Please copy out the rows from the line with "You are a GUI" through the line with "[x=209, y=163]", both included, and leave out the pictures.

#### SUPPLIED RECORDS:
◇ ◇ ◇ ◇

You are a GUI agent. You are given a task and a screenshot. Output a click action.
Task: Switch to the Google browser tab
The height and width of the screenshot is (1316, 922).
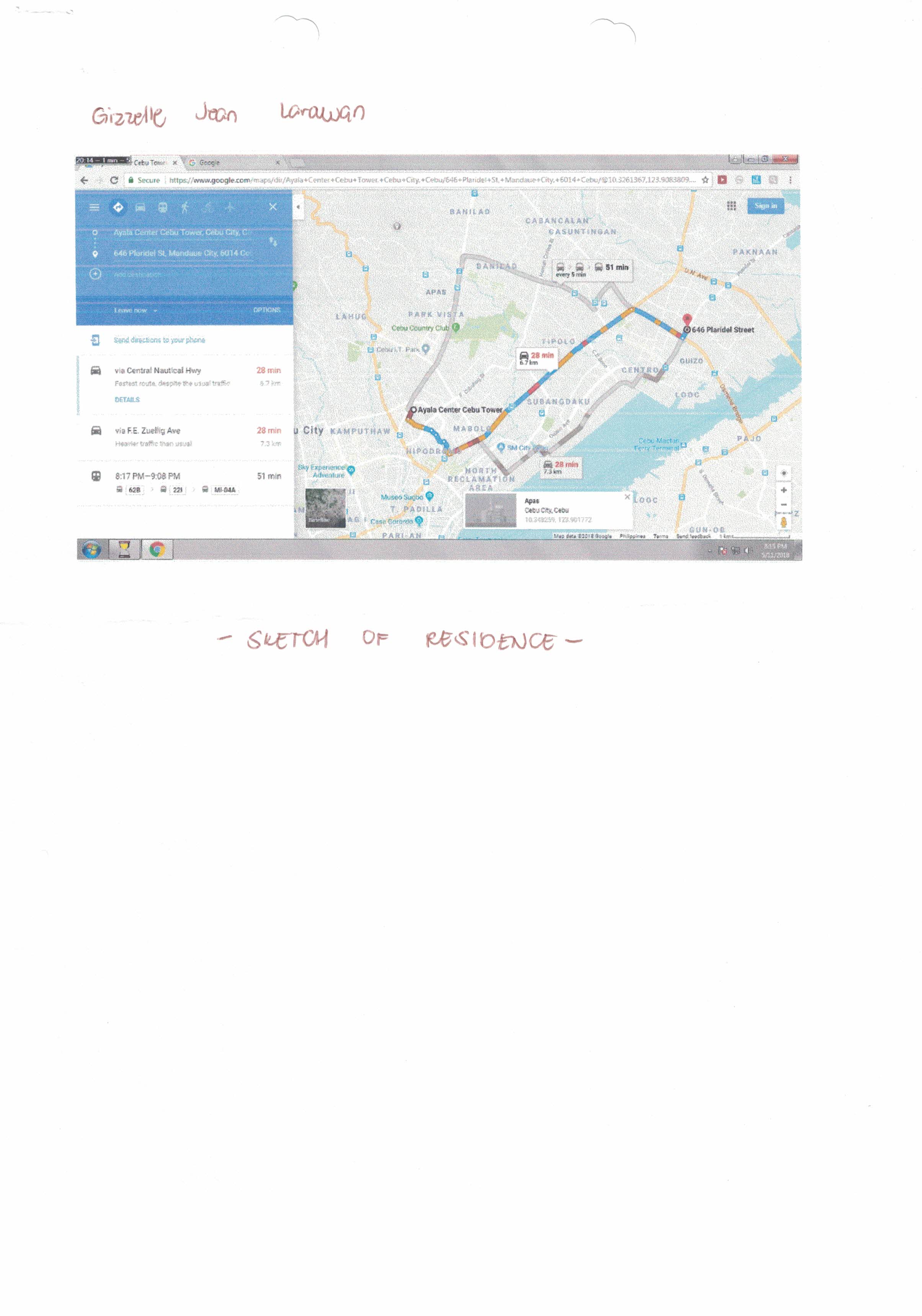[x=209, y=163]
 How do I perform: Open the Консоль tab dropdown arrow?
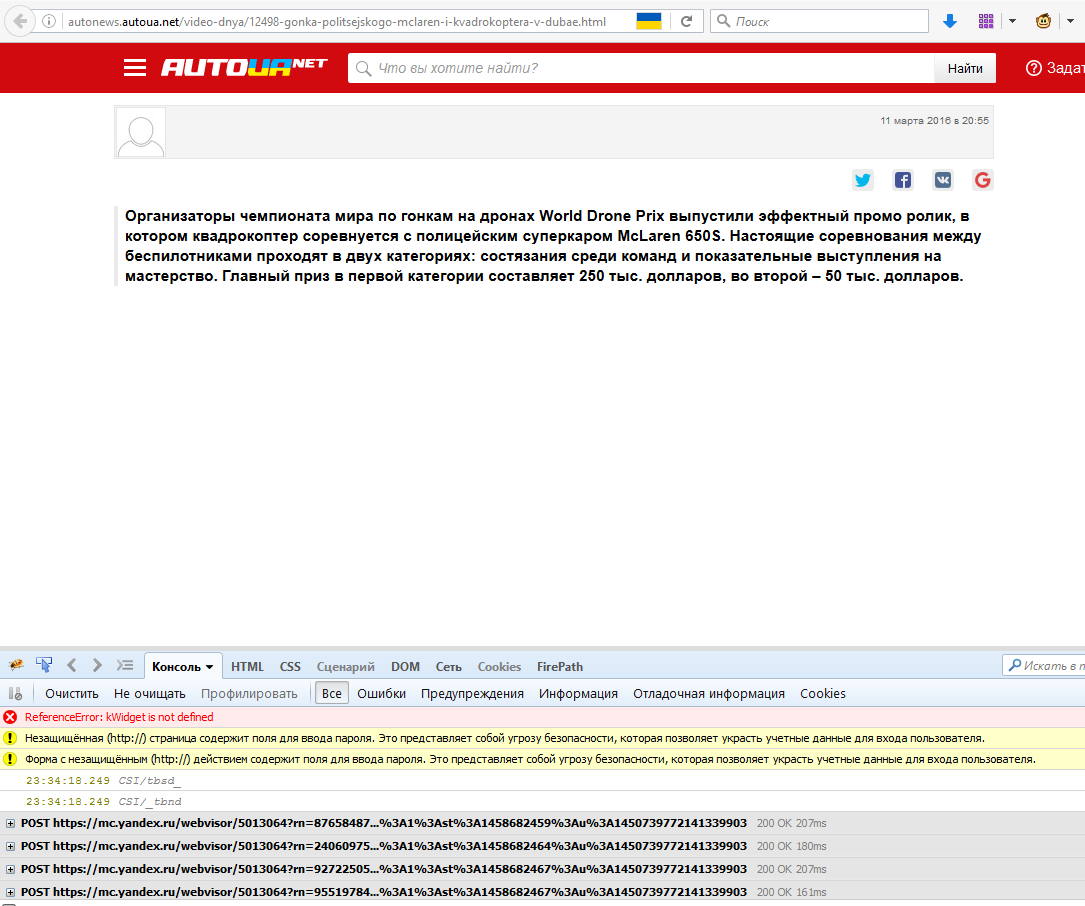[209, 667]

◇ ◇ ◇ ◇

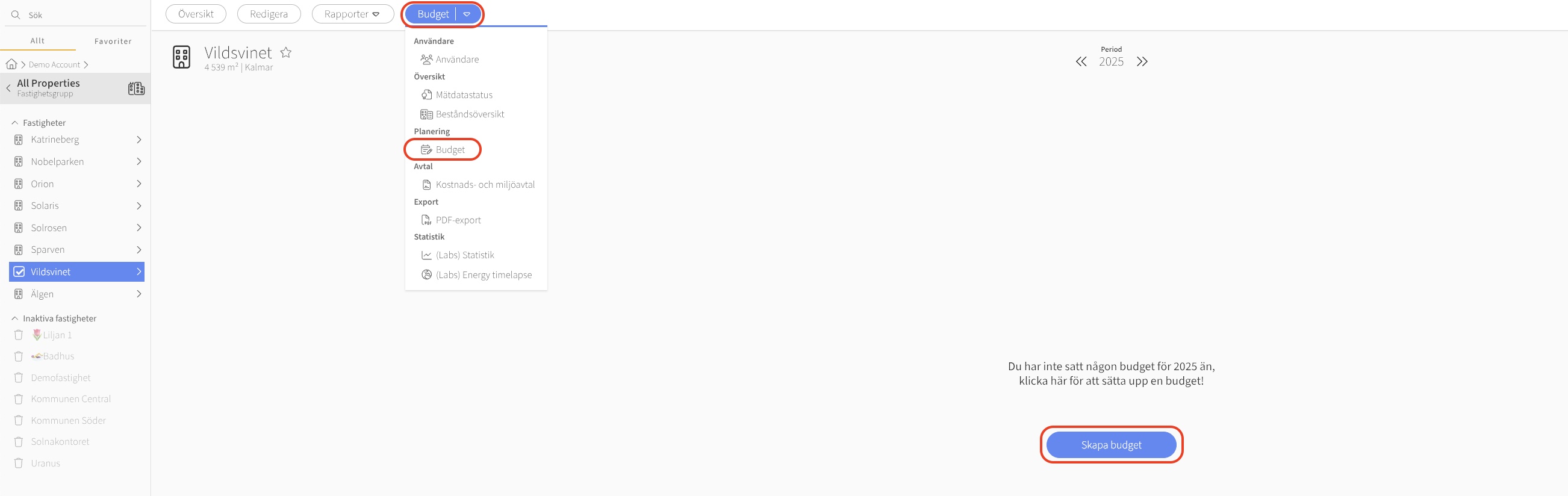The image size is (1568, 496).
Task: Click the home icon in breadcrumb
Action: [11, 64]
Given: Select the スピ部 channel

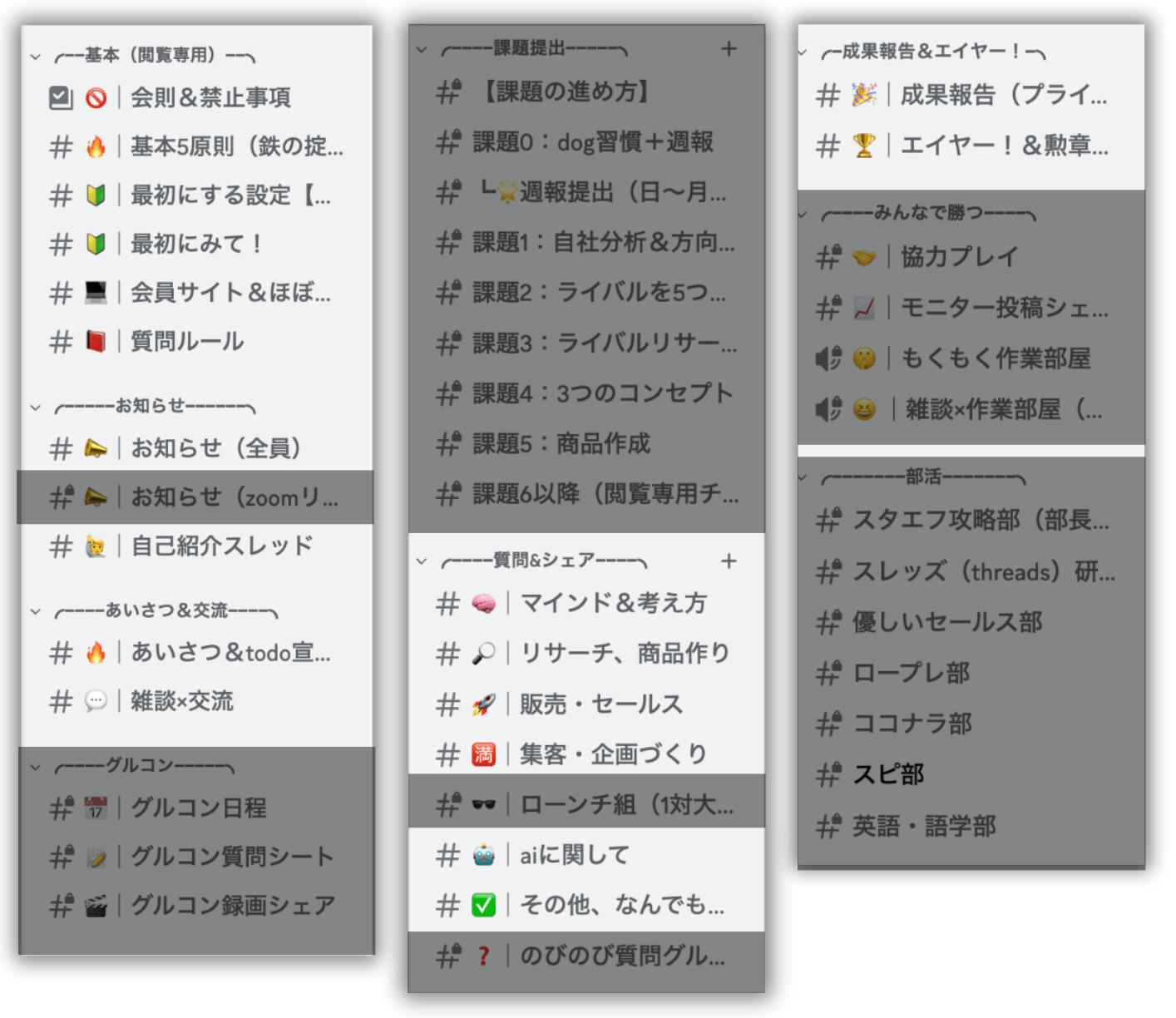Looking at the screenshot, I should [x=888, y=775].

◇ ◇ ◇ ◇

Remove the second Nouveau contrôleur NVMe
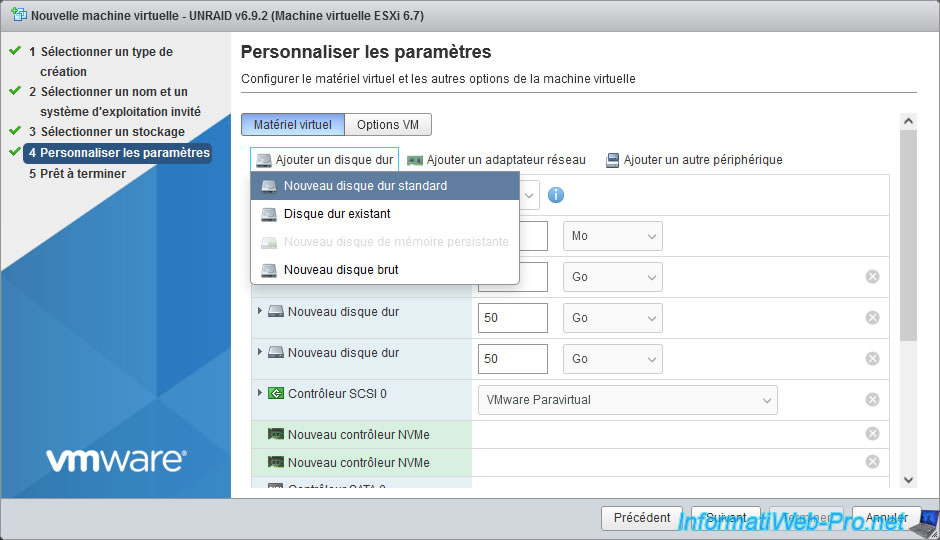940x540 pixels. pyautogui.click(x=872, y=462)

◇ ◇ ◇ ◇

#### FINAL ANSWER:
You are a GUI agent. You are given a task and a screenshot. Output a click action.
Task: Switch to the Google browser tab
The height and width of the screenshot is (1316, 922).
[x=209, y=163]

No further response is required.